Objects > Royal Irish Constabulary body armour

Description

WWI military snipers armour breast and backplate

Date: 1919

Material: articulated steel, twill

Dimensions: 60 x 60 cm

Organisation: Royal Irish Constabulary, British Army

Source: Police Museum 198/89

British army articulated steel plates in khaki twill, used by snipers during World War I. Like an early flak jacket, these plates protected the wearer's chest from injury. In the early 1920s, these plates were issued to Royal Irish Constabulary (RIC) barrack orderlies and worn when answering calls to the barrack doors.

After the Easter Rising, there was an increase in anti-British feeling In Ireland. The RIC were seen as a vulnerable arm of the British government and rural barracks proved a good source of weapons for activists.
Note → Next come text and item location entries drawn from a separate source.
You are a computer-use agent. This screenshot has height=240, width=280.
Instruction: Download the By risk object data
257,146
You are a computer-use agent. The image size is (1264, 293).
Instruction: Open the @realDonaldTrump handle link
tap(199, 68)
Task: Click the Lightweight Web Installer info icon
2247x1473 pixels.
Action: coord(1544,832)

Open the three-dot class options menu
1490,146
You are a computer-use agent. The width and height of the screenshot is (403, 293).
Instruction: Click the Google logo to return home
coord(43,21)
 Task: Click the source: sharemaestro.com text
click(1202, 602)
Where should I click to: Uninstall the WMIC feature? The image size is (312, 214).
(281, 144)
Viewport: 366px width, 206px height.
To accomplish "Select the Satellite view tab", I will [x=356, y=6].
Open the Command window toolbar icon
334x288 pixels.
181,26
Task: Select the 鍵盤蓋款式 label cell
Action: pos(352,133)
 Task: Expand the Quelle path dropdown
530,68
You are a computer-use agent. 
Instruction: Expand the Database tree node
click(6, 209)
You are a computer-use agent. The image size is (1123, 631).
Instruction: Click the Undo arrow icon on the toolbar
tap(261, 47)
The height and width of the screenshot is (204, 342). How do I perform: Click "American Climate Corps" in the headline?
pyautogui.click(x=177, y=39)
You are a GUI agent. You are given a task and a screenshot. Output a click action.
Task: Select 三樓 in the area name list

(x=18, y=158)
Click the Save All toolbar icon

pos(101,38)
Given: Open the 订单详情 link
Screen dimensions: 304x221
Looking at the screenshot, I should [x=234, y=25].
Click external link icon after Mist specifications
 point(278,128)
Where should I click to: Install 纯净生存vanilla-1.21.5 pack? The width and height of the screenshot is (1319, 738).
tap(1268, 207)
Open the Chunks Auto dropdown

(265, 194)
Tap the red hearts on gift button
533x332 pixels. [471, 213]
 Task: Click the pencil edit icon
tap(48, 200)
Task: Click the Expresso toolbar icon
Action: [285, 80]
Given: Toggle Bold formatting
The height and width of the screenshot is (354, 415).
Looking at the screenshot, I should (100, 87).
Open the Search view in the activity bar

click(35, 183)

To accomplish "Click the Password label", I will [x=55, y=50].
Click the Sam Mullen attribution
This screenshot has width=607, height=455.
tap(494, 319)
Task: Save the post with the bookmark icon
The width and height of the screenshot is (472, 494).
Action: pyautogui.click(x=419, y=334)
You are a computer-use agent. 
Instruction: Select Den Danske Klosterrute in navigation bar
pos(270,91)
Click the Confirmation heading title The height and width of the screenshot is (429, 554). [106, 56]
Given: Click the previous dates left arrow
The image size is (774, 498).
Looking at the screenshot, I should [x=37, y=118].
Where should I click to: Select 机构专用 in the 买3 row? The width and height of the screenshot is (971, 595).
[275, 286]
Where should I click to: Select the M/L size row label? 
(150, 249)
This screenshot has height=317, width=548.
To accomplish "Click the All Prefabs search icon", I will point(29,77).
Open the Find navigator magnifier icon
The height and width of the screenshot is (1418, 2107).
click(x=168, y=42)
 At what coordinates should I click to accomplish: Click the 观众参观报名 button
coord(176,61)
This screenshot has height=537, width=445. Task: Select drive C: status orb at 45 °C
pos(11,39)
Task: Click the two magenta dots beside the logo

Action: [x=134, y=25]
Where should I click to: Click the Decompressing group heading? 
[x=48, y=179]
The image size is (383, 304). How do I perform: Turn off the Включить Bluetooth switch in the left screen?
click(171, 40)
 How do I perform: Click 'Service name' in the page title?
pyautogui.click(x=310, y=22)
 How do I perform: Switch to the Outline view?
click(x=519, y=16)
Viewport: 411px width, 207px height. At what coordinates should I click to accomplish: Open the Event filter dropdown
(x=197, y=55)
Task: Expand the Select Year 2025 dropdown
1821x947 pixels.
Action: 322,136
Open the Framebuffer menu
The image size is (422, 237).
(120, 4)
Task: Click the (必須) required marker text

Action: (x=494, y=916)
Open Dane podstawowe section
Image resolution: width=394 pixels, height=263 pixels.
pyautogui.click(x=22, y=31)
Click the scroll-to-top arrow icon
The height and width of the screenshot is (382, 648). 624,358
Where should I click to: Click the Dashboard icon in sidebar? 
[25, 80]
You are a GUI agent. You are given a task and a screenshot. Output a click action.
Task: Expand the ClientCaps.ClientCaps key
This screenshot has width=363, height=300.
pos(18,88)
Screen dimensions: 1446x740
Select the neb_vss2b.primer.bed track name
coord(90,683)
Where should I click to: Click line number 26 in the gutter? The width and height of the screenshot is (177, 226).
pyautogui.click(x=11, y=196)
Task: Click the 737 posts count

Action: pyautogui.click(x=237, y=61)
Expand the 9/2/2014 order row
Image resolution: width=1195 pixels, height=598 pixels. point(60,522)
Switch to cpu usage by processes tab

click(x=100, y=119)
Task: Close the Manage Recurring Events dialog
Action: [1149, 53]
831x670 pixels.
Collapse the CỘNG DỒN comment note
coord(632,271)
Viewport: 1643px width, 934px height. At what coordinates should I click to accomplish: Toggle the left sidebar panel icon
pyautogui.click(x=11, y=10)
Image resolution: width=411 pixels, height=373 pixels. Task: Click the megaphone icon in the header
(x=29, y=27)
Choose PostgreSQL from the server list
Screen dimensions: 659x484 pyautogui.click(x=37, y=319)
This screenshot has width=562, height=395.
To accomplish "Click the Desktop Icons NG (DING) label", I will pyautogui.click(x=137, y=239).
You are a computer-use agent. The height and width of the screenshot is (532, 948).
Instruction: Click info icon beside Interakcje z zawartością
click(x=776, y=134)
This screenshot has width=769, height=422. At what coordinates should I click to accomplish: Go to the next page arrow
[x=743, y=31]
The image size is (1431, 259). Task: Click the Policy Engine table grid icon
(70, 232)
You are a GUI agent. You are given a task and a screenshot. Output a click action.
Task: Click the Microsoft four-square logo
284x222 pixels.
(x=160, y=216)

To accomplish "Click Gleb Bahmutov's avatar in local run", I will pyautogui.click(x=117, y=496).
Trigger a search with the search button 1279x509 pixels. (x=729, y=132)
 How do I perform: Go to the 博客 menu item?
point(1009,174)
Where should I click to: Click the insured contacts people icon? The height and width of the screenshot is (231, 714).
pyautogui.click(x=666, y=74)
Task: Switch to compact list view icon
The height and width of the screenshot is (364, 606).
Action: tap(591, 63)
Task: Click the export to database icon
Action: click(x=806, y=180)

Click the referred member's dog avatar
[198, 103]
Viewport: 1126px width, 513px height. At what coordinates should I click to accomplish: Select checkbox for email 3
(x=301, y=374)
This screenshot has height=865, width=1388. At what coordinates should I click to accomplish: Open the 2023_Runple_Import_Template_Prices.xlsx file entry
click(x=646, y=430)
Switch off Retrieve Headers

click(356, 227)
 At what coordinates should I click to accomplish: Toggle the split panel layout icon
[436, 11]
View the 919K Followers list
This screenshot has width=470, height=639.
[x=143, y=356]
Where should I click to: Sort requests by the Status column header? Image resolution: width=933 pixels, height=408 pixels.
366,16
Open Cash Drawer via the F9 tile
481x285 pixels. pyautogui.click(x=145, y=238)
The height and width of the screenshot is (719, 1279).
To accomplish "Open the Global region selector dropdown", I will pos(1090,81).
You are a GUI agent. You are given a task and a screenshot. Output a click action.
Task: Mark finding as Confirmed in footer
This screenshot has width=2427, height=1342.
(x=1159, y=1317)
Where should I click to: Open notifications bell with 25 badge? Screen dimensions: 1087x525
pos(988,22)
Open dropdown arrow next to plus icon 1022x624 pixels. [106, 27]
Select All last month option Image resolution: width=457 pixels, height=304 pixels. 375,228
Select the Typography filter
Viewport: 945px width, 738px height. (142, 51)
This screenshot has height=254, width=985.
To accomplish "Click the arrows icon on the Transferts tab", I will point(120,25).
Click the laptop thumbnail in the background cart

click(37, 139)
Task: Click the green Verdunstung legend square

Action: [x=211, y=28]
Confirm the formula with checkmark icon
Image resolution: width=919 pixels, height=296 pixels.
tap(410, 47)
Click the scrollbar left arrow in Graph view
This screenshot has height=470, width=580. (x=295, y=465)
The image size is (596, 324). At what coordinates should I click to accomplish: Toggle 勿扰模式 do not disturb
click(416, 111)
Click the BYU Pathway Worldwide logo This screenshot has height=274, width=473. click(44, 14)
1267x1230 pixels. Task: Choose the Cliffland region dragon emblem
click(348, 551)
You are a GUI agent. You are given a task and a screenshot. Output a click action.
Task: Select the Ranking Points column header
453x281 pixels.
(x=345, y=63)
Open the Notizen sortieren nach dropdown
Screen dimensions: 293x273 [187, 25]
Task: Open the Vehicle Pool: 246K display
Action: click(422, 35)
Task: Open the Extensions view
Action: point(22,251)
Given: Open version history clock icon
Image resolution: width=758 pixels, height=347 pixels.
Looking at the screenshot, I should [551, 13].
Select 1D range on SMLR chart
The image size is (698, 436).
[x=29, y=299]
The inspector general reviewed security at barracks and ordered that doors be barred at night, telephones installed and a small number of barracks closed down. After an attack on a RIC barracks in 1918, a further review of station security called for the reinforcement of security doors and the application of heavy steel shuttering to ground floor windows. Sand bags were distributed to smaller barracks and doors were locked during the hours of darkness and only opened to passwords. There was a withdrawal of foot patrols from country areas and further closing of remote barracks which left large stretches of the countryside without police protection.

In January 1919, two RIC men were killed while on special patrol. Their deaths marked the beginning of the War of Independence and an increase in the number of attacks against policemen and barracks by the Irish Volunteers/Irish Republican Army (IRA). In some areas, normal policing work was suspended and police stationed in smaller isolated stations were forced to retreat to larger barracks. By June 1920, 450 evacuated barracks had been made unusable by the IRA.